Practical Steps to Prepare for Your Practice Standards Audit
- Map every support type you deliver to the correct registration groups and confirm which modules apply to your organisation.
- Conduct a self-assessment against every indicator in the core module and each relevant specialist module — use the NDIS Commission's own self-assessment tools where available.
- Audit your worker screening register: every person in a risk-assessed role must have a current, verified check on file.
- Review your incident register for the past 12 months and check that all reportable incidents were actually reported to the Commission within timeframes.
- Ensure every participant in a SIL arrangement has a current, person-centred support plan and that the plan was reviewed with their meaningful input.
- Check that any restrictive practice in use has current state or territory authorisation and a current behaviour support plan — no exceptions.
- Document your continuous improvement activity: what feedback you collected, what you changed, and when.
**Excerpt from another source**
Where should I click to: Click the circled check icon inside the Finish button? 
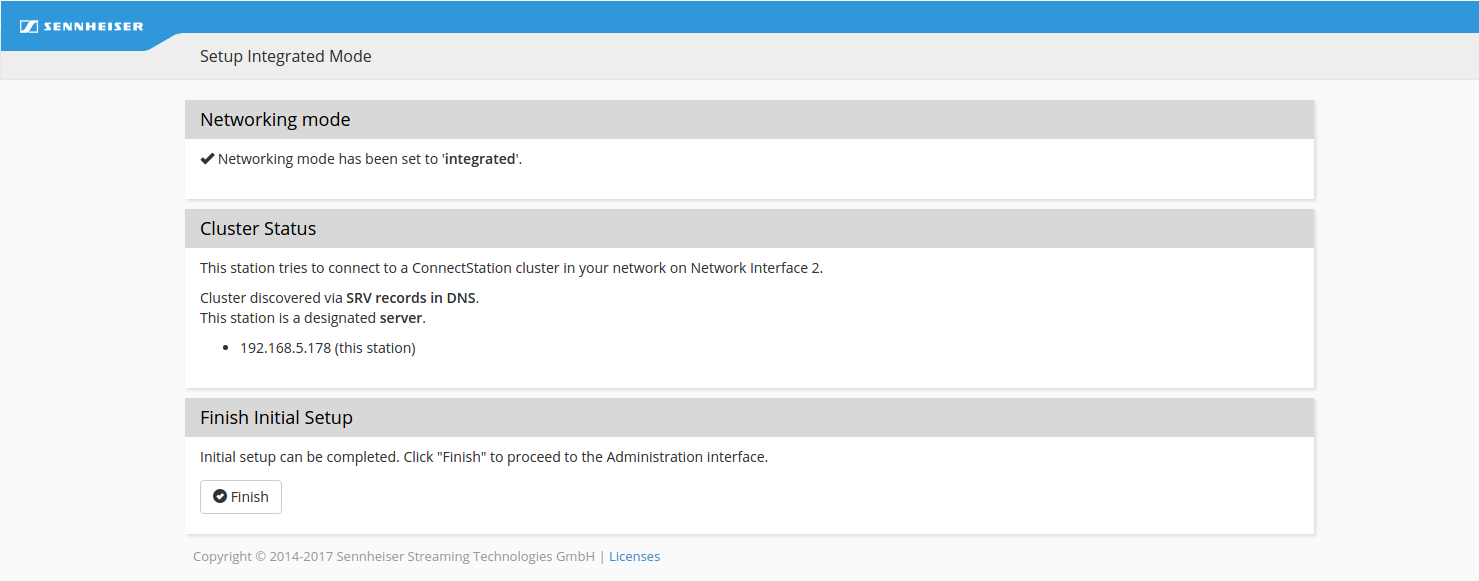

Getting Your Documentation Audit-Ready
The Practice Standards require evidence, not just intent. Auditors look for documented policies, completed records, signed acknowledgements, and demonstration that your systems are operational — not just written down. For SIL providers in particular, the volume and specificity of required documentation is substantial.
If you are building or overhauling your compliance documentation ahead of a certification audit, the 74-document audit-ready SIL compliance kit available through ndiscompliant.com.au is designed specifically for this purpose — covering all core and high intensity module requirements in one structured package.
Whether you use a pre-built toolkit or develop documentation from scratch, the most important thing is that your documents reflect your actual practice. Auditors are trained to identify policies that do not match how supports are actually delivered on the ground.
Key Takeaway
The NDIS Practice Standards are not a tick-box exercise — they are a live, enforceable framework that underpins your registration. For SIL providers, the stakes are particularly high: non-conformance can result in conditions being placed on your registration, jeopardising your ability to deliver supports. Understanding which modules apply to you, maintaining accurate documentation, and operating genuine continuous improvement systems are the foundations of sustained compliance.
Important: This article provides general guidance about NDIS compliance requirements. It is not legal or professional advice. Requirements may change as the NDIS Commission updates its policies and Practice Standards. Always verify current requirements with the NDIS Quality and Safeguards Commission or a registered NDIS consultant before making compliance decisions.